Il va falloir que j'entame une psychanalyse parce que je n'en ai aucune idée (rires). Plus sérieusement parce que ce type-là, je le croise tous les jours. Eric est schyzophrène, comme tu l'as compris, et a du mal à distinguer la réalité de son imaginaire. Lorsque l'on traîne dans les rues avec les bons yeux, on s'aperçoit que des tas de gens, et pas forcément des gens qui vivent dans la rue, ont des regards hallucinés, parlent en marchant, même s'ils sont seuls, font des grands gestes. La schyzophrénie existe aujourd'hui chez plein de gens (sous des formes plus ou moins douces) et n'est pas toujours détectée, notamment en zone urbaine, quand certaines personnes vivent seules, ont peu ou pas de relations sociales. Du coup, elle n'est pas détectée ou alors on se contente de dire : tiens, il a un grain, celui-là. Eric Darrieux est un peu leur porte-parole. Il vit seul, a une vie sentimentale difficile et agitée, et une vie professionnelle perturbée. Il peut être notre voisin de palier, de rue, etc.
Raven a écrit :
Dans M.O. tu abordes des thèmes rudes comme la pédophilie, pourquoi ?

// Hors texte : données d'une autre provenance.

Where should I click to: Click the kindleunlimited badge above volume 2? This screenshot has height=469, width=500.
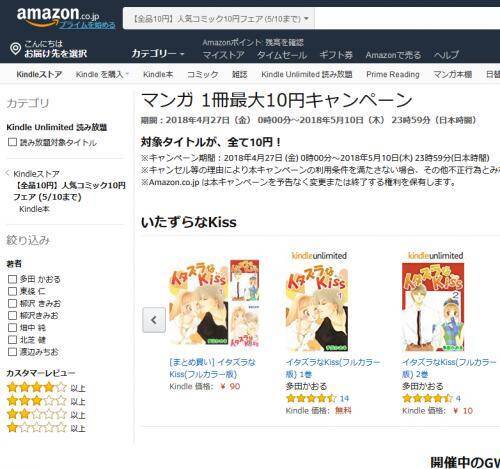tap(435, 256)
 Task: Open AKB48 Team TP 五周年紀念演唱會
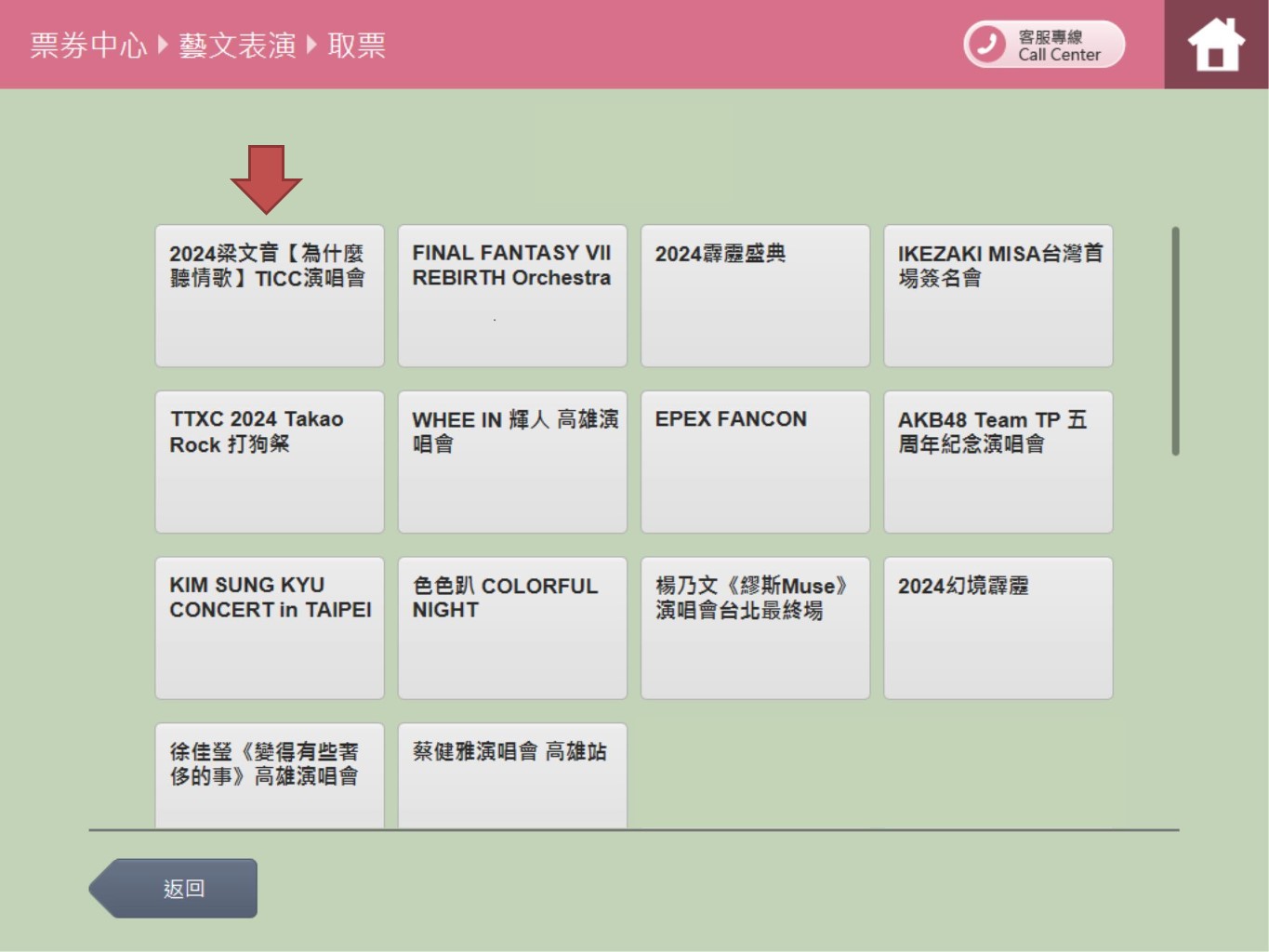coord(998,462)
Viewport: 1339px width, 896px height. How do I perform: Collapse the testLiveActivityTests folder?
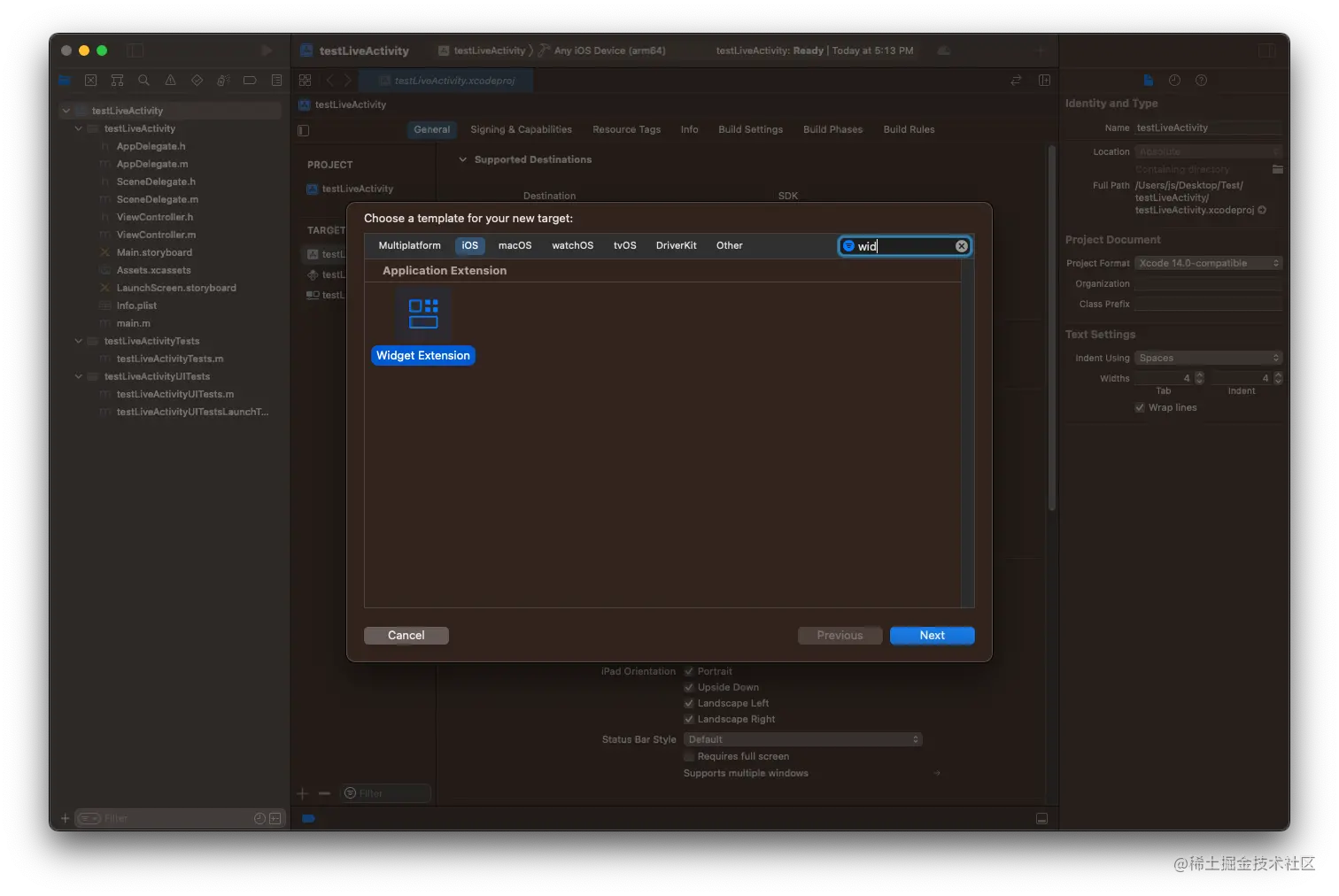[79, 341]
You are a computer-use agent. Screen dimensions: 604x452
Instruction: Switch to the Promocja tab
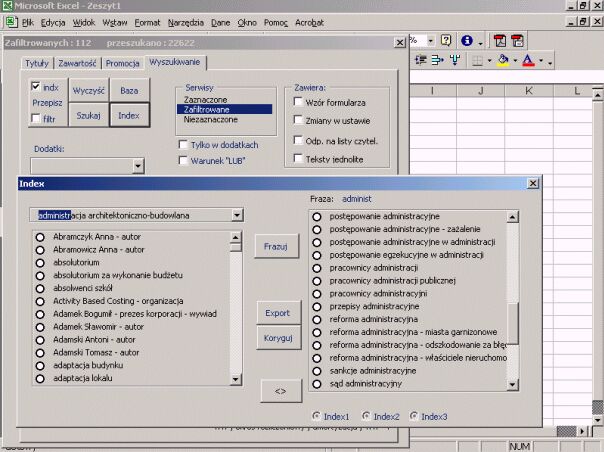coord(122,64)

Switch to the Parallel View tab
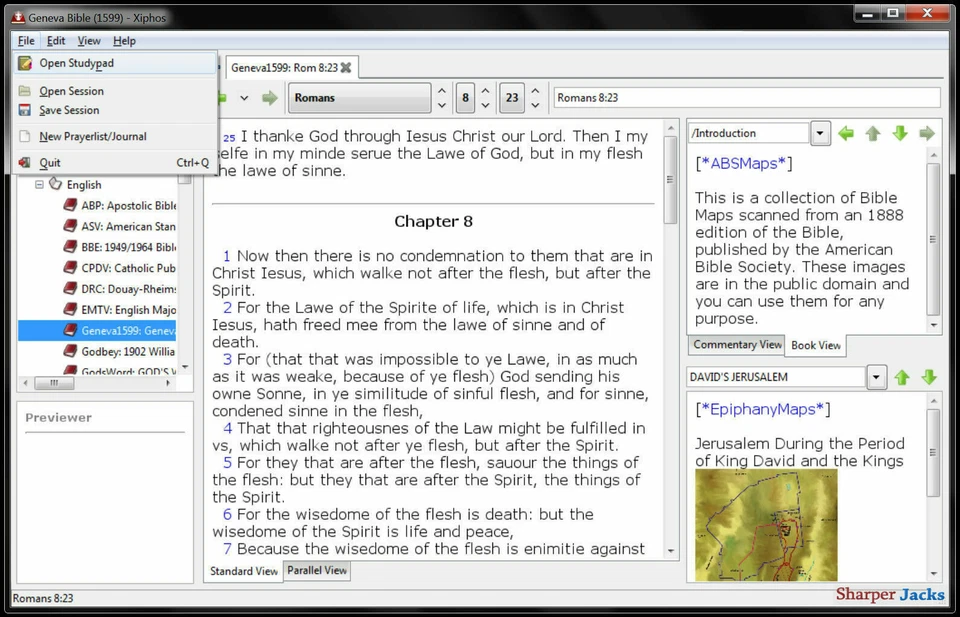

Les zones d'ombre. On rejoint ma réponse à ta première question. C'est dur, mais cela existe et c'est trop occulté sous l'angle de la vie quotidienne. On en voit souvent l'aspect spectaculaire (la plupart des thrillers ont au moins une fois un réseau pédophile qui passe par là, la presse et les médias en général bondit sur la moindre affaire qui tourne autour de cette terrible question), mais la pédophilie, c'est au contraire quelque chose qui existe dans le temps, au quotidien, et qui concerne malheureusement beaucoup de monde (je n'ai plus les chiffres en têtes, mais c'est de l'ordre d'une personne sur dix en moyenne, qui a un jour été confronté à ce problème, sous des formes diverses, c'est énorme !). Je n'ai donc pas attaqué ce sujet pour faire du sensationnel comme on a pu me le reprocher ou le craindre, mais bien parce que d'une part, ça existe, et que très souvent c'est traité sur un mode sensationnel qui ne me convient pas et qui a tendance à masquer la réalité de cette question qui est : 9 fois sur 10, cela se passe avec un proche. Ce qui veut dire que ça se passe autour de nous, dans notre quotidien, sous nos yeux et que nos yeux ne sont pas habitués à le voir, qu'ils refusent de le voir d'une certaine manière parce que malgré le fait qu'on en parle dans la presse quand il y a une grosse affaire, c'est comme si c'était encore un sujet totalement tabou. Une personne sur dix dans un pays comme la France ! Et le silence continue de prévaloir dans la majorité des cas. La parole doit être libérée sur ces questions. Evidemment, un roman n'est qu'un roman, mais c'est une manière d'exprimer cette idée. Nous vivons prétendument à l'heure de l'information instantanée, du village global, des nouvelles technologies, du temps réel, etc. et pourtant, l'opacité est maîtresse sur tout nun tas de sujets comme cela que notre société rejette, refoule ou cache dans les coins : enfance martyrisée, inceste, violences conjugales, suicide des enfants, etc. Notre technologie est ultra sophistiquée mais nos systèmes de représentations sont archaïques sur ces questions-là.
Raven a écrit :
Comment es-tu venu à l’écriture ?
La colère et le désir. Il faut des deux.
Je te remercie pour ces questions qui me permettent de creuser. J'espère avoir répondu le plus clairement possible.